* _Excerpted text_
================================

Wild garlic is virtually unknown as a kitchen plant. It is popularly used as an ornamental plant in gardens, but is virtually unknown for its culinary value. It should be promoted and revived for its culinary value, as it is an excellent substitute for conventional commercial garlic (Allium sativum), which is often irradiated and imported from China. Allium sativum requires large inputs of water, fertilizer and fungicide when grown on a large commercial scale. Especially when grown in a country like South Africa, where it is not endemic.
The thin, tapered leaves have a pungent garlic scent and flavor, while the narrow, white stems and bulbs have a milder sweet garlic flavor. Both can be finely chopped to flavor dishes. The flowers have a milder garlic flavor, with the sweetness of the nectar contained in the flower tubes.
The Zulu use the leaves and flowers as spinach and as a spicy, peppery seasoning for meat and potatoes.

================================

* _Exercise tasks_
a – Answer these questions from the wild garlic text:
(i) What is wild garlic popularly used as in gardens?
(ii) Which parts of the plant have a milder sweet garlic flavor?
(iii) How do the Zulu use the leaves and flowers?
b – Does each statement agree with the wild garlic text? Answer yes or no and quote the words that decide it.
(i) Conventional commercial garlic is often imported from China.
(ii) The leaves of wild garlic taste milder than its stems.
(iii) Allium sativum is endemic to South Africa.
c – Quote the wild garlic text word for word from "Wild garlic is" to "is not endemic.".

* _Given data_
================================

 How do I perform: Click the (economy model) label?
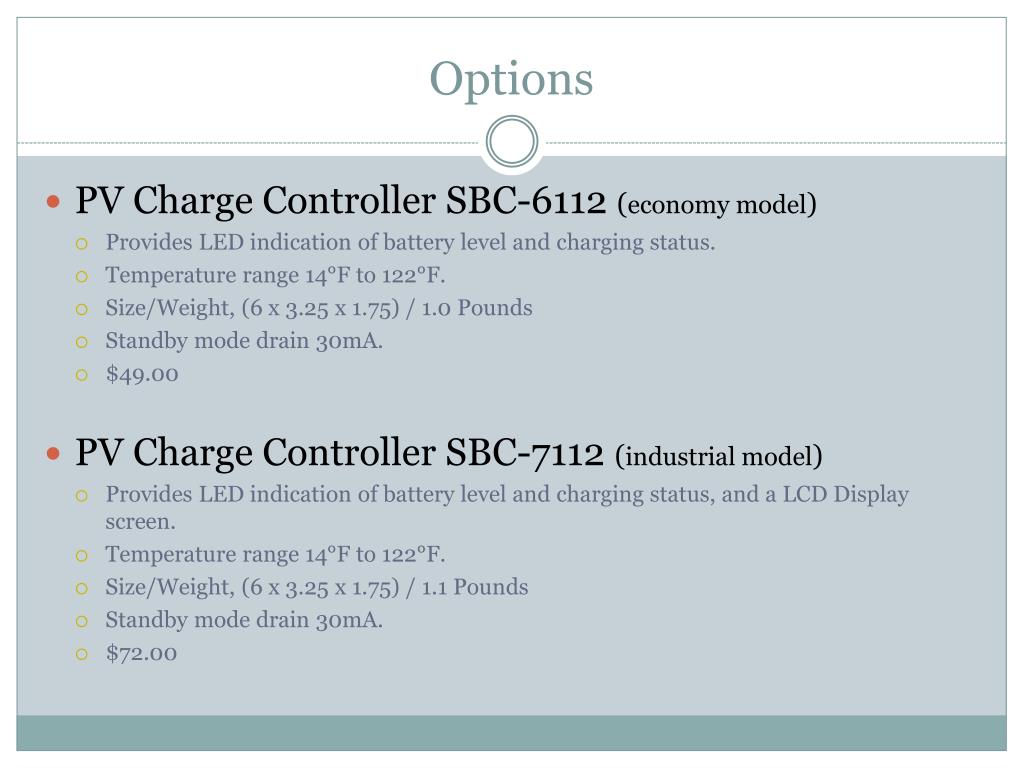click(716, 204)
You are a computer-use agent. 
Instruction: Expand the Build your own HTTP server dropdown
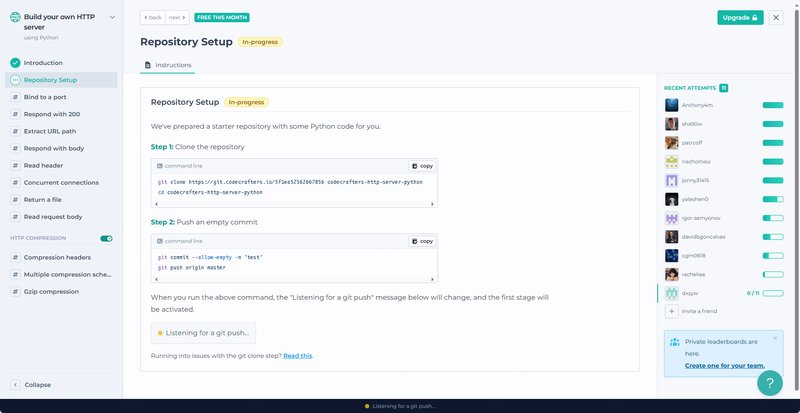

================================

* _Per-task outputs_
a –
(i) An ornamental plant.
(ii) The narrow, white stems and bulbs.
(iii) As spinach and as a spicy, peppery seasoning for meat and potatoes.

b –
(i) Yes: "which is often irradiated and imported from China"
(ii) No: "The thin, tapered leaves have a pungent garlic scent and flavor, while the narrow, white stems and bulbs have a milder sweet garlic flavor."
(iii) No: "Especially when grown in a country like South Africa, where it is not endemic."

c –
Wild garlic is virtually unknown as a kitchen plant. It is popularly used as an ornamental plant in gardens, but is virtually unknown for its culinary value. It should be promoted and revived for its culinary value, as it is an excellent substitute for conventional commercial garlic (Allium sativum), which is often irradiated and imported from China. Allium sativum requires large inputs of water, fertilizer and fungicide when grown on a large commercial scale. Especially when grown in a country like South Africa, where it is not endemic.